Bir markanın bu özelliklerin hepsini olmasa da en az bir kaçını taşıması gerekir. Sadece bir ismi vurgulamak yetersiz kalabilir. Ya da sadece nitelik vurgulanması, müşteriler de gerekli algıyı oluşturmayabilir. Ürünün sadece nitelik değil yararlarını da bilmek isteyebilirler. Ayrıca sadece yararlarını vurgulamak da risk taşır. Çünkü sadece bir özellik vurgulanması rakip firmaların taklit etmesini kolaylaştıracaktır. Kotler’ in de dile getirdiği gibi; “Herhangi bir markanın kalıcı olmasının en büyük sebebi, değer, kültür ve kişiliğidir”. Tüketici zihninde yer edinmek isteyen bir ürün, bunu kalıcı olmayı başarmayla sağlayacaktır (Bozkurt, 2004: 49).

Marka çağrışımlarının etki düzeyleri önemlidir. Marka çağrışımlarının başarılı olmasını sağlamak, pazarlama iletişiminin başarısı ve kazanılan deneyimler sayesinde etkili olmaktadır. Bu çağrışımlar, markanın satın alınmasını sağlayacak sebepler, olumlu hisler ve olumlu duygular yaratmalıdır (Taşkın ve Akat, 2010: 5).

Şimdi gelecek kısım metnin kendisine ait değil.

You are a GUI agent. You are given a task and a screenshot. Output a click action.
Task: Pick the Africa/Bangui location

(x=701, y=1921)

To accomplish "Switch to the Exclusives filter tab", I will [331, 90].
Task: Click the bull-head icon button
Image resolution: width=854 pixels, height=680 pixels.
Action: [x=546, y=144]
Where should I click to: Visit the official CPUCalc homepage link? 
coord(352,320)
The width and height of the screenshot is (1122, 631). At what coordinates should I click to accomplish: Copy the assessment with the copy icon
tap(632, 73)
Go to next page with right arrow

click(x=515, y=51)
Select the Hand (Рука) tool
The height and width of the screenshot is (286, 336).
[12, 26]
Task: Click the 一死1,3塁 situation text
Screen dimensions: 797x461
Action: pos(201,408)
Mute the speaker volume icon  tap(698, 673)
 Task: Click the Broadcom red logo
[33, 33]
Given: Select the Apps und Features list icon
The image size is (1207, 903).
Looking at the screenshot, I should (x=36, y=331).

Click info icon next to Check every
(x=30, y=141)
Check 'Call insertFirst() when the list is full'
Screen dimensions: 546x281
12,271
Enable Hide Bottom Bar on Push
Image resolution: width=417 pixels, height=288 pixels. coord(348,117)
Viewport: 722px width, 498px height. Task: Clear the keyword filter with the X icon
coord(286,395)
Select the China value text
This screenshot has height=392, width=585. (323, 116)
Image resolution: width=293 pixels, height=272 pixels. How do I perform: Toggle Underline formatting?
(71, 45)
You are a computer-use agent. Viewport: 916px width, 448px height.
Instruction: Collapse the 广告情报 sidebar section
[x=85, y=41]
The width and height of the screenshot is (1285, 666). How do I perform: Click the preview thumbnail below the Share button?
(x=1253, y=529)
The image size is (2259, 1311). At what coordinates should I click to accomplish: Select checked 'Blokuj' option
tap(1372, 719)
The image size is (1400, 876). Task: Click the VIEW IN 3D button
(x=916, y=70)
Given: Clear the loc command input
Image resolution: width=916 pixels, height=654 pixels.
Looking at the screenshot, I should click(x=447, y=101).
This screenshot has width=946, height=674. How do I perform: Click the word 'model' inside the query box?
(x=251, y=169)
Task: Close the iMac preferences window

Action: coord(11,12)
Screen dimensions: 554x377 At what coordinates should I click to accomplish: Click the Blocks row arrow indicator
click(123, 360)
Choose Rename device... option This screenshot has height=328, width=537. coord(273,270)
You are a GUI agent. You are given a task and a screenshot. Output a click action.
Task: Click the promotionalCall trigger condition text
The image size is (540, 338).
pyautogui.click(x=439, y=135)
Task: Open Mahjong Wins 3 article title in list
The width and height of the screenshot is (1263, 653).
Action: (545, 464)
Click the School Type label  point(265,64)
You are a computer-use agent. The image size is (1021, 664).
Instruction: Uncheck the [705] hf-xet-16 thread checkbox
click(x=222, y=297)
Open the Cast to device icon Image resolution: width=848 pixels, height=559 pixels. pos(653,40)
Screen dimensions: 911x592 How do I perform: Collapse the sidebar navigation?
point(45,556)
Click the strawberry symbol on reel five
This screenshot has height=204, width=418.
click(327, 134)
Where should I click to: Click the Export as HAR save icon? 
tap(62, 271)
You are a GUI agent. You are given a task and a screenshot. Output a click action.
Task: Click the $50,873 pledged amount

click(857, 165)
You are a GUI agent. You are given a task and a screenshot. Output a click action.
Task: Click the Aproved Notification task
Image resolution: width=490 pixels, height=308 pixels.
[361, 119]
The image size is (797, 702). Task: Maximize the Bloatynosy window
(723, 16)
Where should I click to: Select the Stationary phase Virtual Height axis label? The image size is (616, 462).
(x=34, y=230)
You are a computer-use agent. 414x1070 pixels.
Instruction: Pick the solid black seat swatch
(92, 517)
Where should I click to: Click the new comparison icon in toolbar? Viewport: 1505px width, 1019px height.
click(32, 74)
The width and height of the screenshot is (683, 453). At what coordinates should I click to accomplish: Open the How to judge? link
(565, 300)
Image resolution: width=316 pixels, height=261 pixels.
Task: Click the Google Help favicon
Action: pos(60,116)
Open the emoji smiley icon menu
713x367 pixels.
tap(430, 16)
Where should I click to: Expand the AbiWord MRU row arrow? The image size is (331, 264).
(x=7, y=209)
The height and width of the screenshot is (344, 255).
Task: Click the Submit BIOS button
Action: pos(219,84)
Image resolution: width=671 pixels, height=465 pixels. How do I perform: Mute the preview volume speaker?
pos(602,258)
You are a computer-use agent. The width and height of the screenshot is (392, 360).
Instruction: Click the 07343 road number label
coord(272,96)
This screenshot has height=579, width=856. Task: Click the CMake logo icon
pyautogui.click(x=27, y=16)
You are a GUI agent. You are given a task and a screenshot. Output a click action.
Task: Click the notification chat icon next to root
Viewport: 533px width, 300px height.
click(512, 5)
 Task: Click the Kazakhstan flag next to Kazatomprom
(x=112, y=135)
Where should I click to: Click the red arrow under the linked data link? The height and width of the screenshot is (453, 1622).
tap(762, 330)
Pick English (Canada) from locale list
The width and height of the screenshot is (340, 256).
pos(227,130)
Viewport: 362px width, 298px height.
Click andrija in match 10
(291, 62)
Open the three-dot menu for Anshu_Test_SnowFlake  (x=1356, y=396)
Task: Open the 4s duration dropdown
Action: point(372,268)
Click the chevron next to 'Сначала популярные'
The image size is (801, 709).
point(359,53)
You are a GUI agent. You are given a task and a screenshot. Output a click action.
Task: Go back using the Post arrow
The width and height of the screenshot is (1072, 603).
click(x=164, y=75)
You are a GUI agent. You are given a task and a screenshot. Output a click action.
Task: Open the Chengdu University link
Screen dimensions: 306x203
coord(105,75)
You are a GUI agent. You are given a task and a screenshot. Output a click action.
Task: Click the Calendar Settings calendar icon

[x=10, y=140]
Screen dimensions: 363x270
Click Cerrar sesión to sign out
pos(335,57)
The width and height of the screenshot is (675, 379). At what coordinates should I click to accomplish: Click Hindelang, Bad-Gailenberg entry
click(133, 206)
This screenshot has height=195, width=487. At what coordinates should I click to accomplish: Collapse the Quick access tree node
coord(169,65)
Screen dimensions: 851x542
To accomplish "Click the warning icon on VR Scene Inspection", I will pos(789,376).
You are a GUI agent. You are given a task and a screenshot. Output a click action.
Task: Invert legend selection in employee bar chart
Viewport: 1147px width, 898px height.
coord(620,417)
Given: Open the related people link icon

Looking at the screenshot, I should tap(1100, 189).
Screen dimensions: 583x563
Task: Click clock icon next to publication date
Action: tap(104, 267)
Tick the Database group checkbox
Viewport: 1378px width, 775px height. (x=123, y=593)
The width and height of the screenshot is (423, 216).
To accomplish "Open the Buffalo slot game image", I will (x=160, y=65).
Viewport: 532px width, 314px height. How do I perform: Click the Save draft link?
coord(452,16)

Markadan algılanan kalite: Algılanan kalite, marka değeri içinde bulunan önemli görülen kavramlardan biridir. Tüketiciler için satın alma nedenini oluşturur. Rakip markalardan farklılaşmasını sağlar ve bu anlamda tüketici de bir değer yargısı oluşturur (Avcılar, 2008: 14). Algılanan kalite, güçlü bir marka için önemli bir temel oluşturur. Kalite denildiğinde akla, ürüne ait soyut ve somut birçok özellik gelir. Ancak algılanan kalite denildiğinde, müşterinin rakip ürünlerle yaptığı kalite ve üstünlük kıyaslamasındaki yargısıdır. Diğer bir deyişle, müşterinin algılamasının sonucudur (Taşkın ve Akat, 2010: 5).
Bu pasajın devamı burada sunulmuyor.